The new stay-at-home dad paves new paths for moms:
"In fact, most men do not set out to be stay-at-home dads. They just want to make sure they get to spend time with their kids. A survey by American Demographics revealed that eighty percent of men ages 18 to 39 said that a flexible job to accommodate kids takes a higher priority than doing challenging work or earning a high salary. The new stay-at-home version of dad is how they reach this goal."The advice that jumps out at me in that post is to make sure the primary caregiver also has some work (or non-kid projects, at least) on the go. If I put all of my friends with young kids on a spectrum from happiest to most frustrated, the ones in the happy zone have kept working at least a few hours a week...not so much for the money, but for the sanity. At the other end are the ones who work full time or not at all.
Your family would be better off with a housewife. (So would mine.)
"The point is that marriage and family work best when one person is taking care of them full time. Duh. Everything in the world is best off when it is cared for very carefully. I wish everyone would stop trying to deny this."I don't think many men would attempt to publish an article like this...but it's a shame, because the tone is spot on and honest to the core. The conversation should be happening, with a healthy questioning of values and what we're really trying to accomplish in our families, marriages and jobs. Lots of good thoughts in the comments to that one, too.
One of these articles pointed to stay-at-home-dad site Slowlane, and I followed a link to a very personal and enlightening article from a mom working full-time: Anatomy of a Working Mom's Brain. A quote, to give you the flavour:
"I was very overwhelmed, one of my experiences and I still experience this: I’m extremely overwhelmed being married to a work-at-home-dad. Are any of you work-at-home-dads and not stay-at-home-dads? It really makes a big difference. I don’t have a Mr. Mom at home. When I come home the laundry’s waiting for me, the dirty dishes are waiting for me, all of the housework is waiting for me. And that makes a big difference because not only do I work full time but that house is entirely my responsibility."
5 comments:
It's relatively recent- since the 80's- that middle class families needed two incomes to survive comfortably.(Speaking as someone coming from a family that is surviving on 1.5 salaries; we sure ain't saving.)
The questions of balance and lifestyle choice are critically important here. But so is some political perspective. Since Reagonomics, neoconservative economic thinking and policy decisions have dominated western economies for the last 25 years or so. Average folk are so much richer now eh?
So few people really have any meaningful lifestyle choice in all of this- in Canada, the western world, nevermind globally. Necessity dictates how much most of us work.
I find Barbara Erenreich's blog good antidote reading http://ehrenreich.blogs.com/barbaras_blog/
Thanks Jeremy.
I think you have to look at this problem on two levels -- elected officials and your personal life. And address both, but separately. It's so easy to get angry about politics and not take care of your personal life. We have a lot of ability to change the world by changing our own lives. It's not as glamourous to change our own lives -- there are not posters, no shouting, sho shifting repsonsiblity. But you can change your own life quickly, and effectively and you don't need to wait for the next election.

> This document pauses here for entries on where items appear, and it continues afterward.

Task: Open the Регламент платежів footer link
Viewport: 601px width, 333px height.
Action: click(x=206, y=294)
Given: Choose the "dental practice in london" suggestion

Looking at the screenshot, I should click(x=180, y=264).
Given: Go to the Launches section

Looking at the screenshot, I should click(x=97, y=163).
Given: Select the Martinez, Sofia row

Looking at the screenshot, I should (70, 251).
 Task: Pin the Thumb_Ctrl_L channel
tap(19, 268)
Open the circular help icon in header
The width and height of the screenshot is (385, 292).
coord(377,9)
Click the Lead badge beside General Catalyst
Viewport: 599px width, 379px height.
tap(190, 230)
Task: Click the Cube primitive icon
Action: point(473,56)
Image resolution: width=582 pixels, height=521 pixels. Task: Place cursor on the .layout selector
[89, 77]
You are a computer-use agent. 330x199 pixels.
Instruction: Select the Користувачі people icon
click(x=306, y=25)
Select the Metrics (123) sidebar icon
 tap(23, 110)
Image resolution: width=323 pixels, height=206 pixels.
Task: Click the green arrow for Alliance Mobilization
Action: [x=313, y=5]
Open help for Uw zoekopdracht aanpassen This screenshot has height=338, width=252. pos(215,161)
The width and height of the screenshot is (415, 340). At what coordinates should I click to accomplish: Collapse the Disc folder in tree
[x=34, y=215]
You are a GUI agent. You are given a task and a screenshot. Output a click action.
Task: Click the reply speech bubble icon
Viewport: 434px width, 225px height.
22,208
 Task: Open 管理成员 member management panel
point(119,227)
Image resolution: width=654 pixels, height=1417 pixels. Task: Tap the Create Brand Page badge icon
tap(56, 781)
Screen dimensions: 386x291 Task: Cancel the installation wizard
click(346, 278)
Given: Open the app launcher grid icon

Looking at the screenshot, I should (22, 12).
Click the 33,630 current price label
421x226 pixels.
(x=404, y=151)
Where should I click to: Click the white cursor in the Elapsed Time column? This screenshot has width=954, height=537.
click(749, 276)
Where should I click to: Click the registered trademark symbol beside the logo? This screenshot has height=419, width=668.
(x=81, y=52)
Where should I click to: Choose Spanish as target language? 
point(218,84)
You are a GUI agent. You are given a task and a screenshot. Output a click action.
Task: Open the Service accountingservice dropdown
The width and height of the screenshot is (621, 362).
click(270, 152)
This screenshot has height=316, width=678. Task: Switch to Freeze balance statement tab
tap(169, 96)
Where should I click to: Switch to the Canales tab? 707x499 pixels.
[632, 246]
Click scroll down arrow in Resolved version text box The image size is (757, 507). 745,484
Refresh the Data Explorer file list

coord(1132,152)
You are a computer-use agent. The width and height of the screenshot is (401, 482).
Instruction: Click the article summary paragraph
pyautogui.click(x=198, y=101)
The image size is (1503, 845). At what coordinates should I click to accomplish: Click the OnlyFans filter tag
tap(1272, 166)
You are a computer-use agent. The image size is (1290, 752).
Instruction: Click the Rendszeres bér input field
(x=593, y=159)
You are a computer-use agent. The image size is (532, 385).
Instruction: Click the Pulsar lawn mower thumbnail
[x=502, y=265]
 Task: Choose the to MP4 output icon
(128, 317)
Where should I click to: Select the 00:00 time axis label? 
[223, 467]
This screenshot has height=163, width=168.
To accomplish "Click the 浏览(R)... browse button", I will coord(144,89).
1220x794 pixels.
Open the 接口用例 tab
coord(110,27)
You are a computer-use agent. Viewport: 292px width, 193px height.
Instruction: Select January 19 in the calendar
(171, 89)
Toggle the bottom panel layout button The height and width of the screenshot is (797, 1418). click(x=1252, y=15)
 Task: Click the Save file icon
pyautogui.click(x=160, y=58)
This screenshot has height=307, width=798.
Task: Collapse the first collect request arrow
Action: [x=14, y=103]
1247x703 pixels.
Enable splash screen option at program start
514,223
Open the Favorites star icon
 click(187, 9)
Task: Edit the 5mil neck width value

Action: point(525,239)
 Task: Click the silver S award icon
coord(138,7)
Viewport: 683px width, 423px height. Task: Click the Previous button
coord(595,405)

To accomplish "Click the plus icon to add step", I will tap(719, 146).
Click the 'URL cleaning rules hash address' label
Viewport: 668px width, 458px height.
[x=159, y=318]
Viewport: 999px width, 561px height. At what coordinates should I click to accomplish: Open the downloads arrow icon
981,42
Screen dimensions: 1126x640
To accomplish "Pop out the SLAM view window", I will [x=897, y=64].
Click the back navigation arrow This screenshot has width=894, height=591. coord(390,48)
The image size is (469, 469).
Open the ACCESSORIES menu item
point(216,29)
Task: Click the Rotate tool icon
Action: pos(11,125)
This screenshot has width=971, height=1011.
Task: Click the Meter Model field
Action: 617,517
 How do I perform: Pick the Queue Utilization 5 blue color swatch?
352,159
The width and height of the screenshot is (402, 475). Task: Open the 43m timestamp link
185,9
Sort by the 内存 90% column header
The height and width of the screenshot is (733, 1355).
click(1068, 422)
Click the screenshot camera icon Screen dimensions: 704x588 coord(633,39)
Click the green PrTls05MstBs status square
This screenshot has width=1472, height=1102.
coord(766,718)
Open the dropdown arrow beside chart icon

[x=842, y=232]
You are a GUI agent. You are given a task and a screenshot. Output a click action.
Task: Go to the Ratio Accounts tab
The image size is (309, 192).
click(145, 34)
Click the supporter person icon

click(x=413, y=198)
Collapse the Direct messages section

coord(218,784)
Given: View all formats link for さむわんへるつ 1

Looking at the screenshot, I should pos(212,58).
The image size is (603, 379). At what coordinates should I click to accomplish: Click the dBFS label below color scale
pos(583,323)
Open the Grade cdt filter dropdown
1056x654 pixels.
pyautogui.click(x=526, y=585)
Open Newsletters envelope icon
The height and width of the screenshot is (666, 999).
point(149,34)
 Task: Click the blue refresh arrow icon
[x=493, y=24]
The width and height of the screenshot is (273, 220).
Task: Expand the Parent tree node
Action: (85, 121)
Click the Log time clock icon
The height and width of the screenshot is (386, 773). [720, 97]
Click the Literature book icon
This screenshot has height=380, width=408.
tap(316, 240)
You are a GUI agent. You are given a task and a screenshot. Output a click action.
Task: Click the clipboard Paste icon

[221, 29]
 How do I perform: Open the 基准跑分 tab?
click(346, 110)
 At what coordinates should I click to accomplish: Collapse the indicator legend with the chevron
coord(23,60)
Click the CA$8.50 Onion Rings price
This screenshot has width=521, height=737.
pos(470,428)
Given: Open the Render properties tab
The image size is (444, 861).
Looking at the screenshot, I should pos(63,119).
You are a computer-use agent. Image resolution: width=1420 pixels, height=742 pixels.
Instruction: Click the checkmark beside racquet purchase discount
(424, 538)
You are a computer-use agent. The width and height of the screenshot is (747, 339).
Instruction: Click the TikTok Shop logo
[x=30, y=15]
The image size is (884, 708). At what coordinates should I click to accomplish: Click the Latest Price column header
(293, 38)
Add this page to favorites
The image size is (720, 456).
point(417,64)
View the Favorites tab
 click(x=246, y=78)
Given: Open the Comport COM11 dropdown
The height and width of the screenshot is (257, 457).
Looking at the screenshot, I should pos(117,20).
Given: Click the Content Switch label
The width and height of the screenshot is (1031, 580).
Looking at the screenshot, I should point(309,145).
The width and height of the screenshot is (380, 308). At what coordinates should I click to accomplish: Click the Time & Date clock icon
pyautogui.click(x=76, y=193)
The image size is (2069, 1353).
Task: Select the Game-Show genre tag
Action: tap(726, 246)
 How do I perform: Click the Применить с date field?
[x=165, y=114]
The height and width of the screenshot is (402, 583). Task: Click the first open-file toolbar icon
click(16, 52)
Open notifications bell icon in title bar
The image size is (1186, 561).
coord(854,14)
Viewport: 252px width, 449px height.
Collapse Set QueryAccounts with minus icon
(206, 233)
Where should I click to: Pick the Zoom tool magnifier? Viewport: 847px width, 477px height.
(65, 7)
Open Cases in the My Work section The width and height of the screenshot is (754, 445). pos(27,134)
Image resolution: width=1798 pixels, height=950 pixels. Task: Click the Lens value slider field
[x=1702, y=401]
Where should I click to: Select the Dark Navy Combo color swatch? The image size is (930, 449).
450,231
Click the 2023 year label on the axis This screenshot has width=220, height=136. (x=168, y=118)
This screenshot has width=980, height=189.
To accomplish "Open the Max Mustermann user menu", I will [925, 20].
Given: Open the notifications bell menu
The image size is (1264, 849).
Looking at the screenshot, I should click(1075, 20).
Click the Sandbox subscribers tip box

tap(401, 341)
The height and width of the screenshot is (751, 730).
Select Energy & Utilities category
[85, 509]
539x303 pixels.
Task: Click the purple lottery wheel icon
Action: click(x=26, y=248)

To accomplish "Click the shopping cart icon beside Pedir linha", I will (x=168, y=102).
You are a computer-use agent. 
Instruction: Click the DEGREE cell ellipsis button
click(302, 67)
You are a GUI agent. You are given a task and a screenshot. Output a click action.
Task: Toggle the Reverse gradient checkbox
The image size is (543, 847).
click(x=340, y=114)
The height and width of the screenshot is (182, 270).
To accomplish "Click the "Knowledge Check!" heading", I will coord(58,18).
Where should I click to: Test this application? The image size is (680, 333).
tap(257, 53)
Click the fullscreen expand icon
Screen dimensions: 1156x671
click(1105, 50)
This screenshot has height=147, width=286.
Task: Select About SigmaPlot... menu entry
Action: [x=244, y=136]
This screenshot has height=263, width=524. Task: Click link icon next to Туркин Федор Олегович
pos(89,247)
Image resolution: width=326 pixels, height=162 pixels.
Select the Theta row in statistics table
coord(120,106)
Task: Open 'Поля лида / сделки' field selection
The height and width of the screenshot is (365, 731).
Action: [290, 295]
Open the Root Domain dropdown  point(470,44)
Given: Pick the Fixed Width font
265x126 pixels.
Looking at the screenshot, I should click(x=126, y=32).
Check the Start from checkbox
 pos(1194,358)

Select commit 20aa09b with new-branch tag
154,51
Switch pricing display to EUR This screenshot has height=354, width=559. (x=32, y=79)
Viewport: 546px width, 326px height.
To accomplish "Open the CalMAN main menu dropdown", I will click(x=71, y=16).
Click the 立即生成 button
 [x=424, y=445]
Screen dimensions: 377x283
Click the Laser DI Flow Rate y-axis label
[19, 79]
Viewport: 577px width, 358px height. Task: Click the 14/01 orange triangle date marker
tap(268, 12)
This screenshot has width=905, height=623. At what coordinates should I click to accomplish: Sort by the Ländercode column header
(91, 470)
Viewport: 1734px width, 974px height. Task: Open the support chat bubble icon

PS Jeremy - thanks for the compliment. So nice.
Thanks for this, Keira. I so agree with everything you've written here. The thing I've been thinking about most lately is this idea of how much meaningful choice we really do have. "Necessity" does dictate, as you've pointed out, but that's really a pretty elastic concept when you're talking about middle-class folks with the freedom to move anywhere. I'm coming to see that location is key to this discussion.
Lifestyle necessity in Vancouver (or Toronto, New York, San Francisco, etc) is really, really different than necessity in smaller, out-of-the-way places. You guys could sell now and move to Saskatoon and feel rich there on one income. Unfortunately, you'd be stuck in Saskatoon, but you know what I mean.
I'm sure Penelope could weigh in on this one too. There are only so many choices and changes you can make to the work/childcare/leisure balancing acts when you're paying 50% of your income for housing...
Penelope, that's so true. And although I occasionally whine about legislative issues, I sometimes forget that we are lucky in Canada with our labour laws (at least compared to the U.S.) -- paid parental leaves, higher minimum wages, better unemployment insurance, and more vacation time (on average). I tend to compare "up" to European standards on these things, and they're way ahead of us on all those measures.
I pondered that distinction between personal lifestyle change and social activism when I started this project. I don't think I've answered many of the questions I raised then, I still do believe that enough people changing their lifestyles can effect how societies organize and function.
Keira, thanks also for the link to Barbara Erenreich's blog -- I subscribed and added it to the sidebar. It's excellent stuff. I had read Nickle and Dimed a couple of years back, but hadn't heard much about her since.